Une élection se fait à la partie suivante Un parmi, que le lecteur va vivre comme une pause bénéfique tout en sachant qu’il peut s’identifier, grâce à l’emploi du pronom « tu », à cet étranger qui en fait lui ressemble comme le dit justement le poète à la fin de son préambule. Celui-ci évoque, d’ailleurs, dans les lignes précédentes, « cette communauté de destin malmenée qui nous relie », nous les « frères humains » de Villon auxquels s’adresse le livre. Si, au quotidien, cet élu étouffe sous le poids du destin sans résoudre les questions qu’il se pose, il lui suffit de sortir à l’arrivée du printemps et de « converser » avec le mimosa tel Sisyphe à qui les fleurs permettent de supporter sa terrible tâche.
Sortir, en effet, et « écoute(r) le cœur » (partie 5) : « alors les gens libèrent leurs portes » pour former une foule et déverser leur colère en marchant
tant qu’il est encore temps, disent-ils,
qu’on n’est pas tout à fait dans le cirage
pas trop vaseux, face à la mer qui monte,
et qu’on peut encore à l’avant du jour crier terre
à la terre
A la fin de l’opus, deux parties restent encore à lire qui expriment la joie de ceux qui savent attendre :
On n’est pas rendus, disent-ils en riant.

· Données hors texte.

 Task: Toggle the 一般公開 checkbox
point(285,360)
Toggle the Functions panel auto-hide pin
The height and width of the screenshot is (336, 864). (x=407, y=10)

Puis ils laissent la fenêtre grande ouverte
avant l’arrivée des renforts,
la venue des étoiles, le grand débarquement.
Ceux-là profitent d’une nature adjuvante recouverte d’une neige généreuse ou d’un sable infini qui « a tout le temps ». Ils ont pour eux, « légers de tout cet inconnu », la nuit et les rêves loin du faux voyage du monde. Ne sont-ils donc pas là encore des poètes comme Baudelaire quand il écrit son vers si célèbre : « Au fond de l’Inconnu pour trouver du nouveau ! » ? Eux qui pour finir sont à la fois des enfants et des artistes à la recherche de leur fleur.
Et c’est dans l’excipit comme un baiser, enfin, qu’ils trouvent dans un livre.
Grâce à l’écriture altruiste de Dominique Sorrente et à son « lyrisme joueur » à l’écart des modes, tout est bien qui finit bien pour « les gens comme ça va ».